Abstract

The tumor microenvironment (TME) is a crucial determinant of tumor growth, progression, and resistance to chemotherapy in cancer, with classical Hodgkin's lymphoma (cHL) being one of the most representative examples. The major component of the tumor mass in cHL is a rich and vast immune microenvironment, comprising a diverse repertoire of cell populations, many of which remain unknown. The specific contribution of the different functional cell subsets in the TME, such as T lymphocytes, monocytic populations, or dendritic cells, is also undiscovered. Currently, around 30% of advanced-disease patients or some atypical cases of primary refractory tumors do not respond to treatment or relapse shortly afterwards. Response predicting features of TME have been recently identified, which suggest a rationale for alternative therapeutic strategies. All existing evidence indicates that HRS cells actively coordinate and remodel their complex TME and that its diverse components influence the therapeutic response in cHL patients. The sensitivity of current technology enables analysis of specific functional phenotypes in the TME as diagnostic and predictive biomarkers. One example is the quantitative dissection of the TME with in situ multispectral imaging using formalin-fixed, paraffin-embedded (FFPE) tissues, with which we could analyze simultaneously CD68, CD137, CD30, CD3, PDL1, and PD1 markers to identify specific cell subsets. Remarkably, some cell populations expressing CD137 were associated with unfavorable responses in cHL patients, such as the activated monocytic cells (CD68+ CD137+), the tumor-reactive T cells (CD3+ CD137+), and the tumor CD30+ CD137+ PDL1+ cell subset. By contrast, the CD3+ CD137- T-cell population was associated with better prognosis, suggesting that CD137 could be a new prognostic marker in cHL for poor outcomes.
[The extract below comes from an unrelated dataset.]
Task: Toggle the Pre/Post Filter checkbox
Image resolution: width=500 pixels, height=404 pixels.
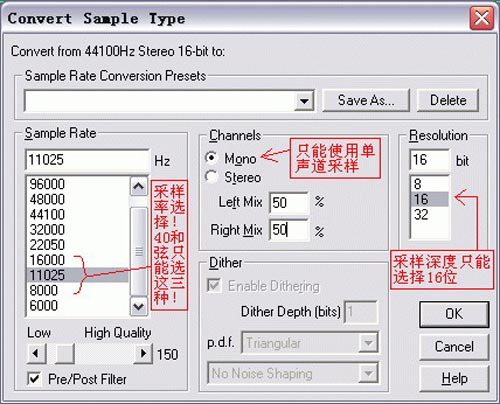Action: [34, 379]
Moreover, some cell subsets that could not be studied until now due to the lack of appropriate technology were found to be more abundant in the first stages of the disease, whereas others were less abundant than in stage IV. For instance, we could study exhausted T cells (CD3+ PD-L1+ PD-1+) and other related cells that were largely unexplored in cHL. Finally, these findings were validated with independent series of patient samples, including immunohistochemical studies with specific antibodies and gene-expression analysis.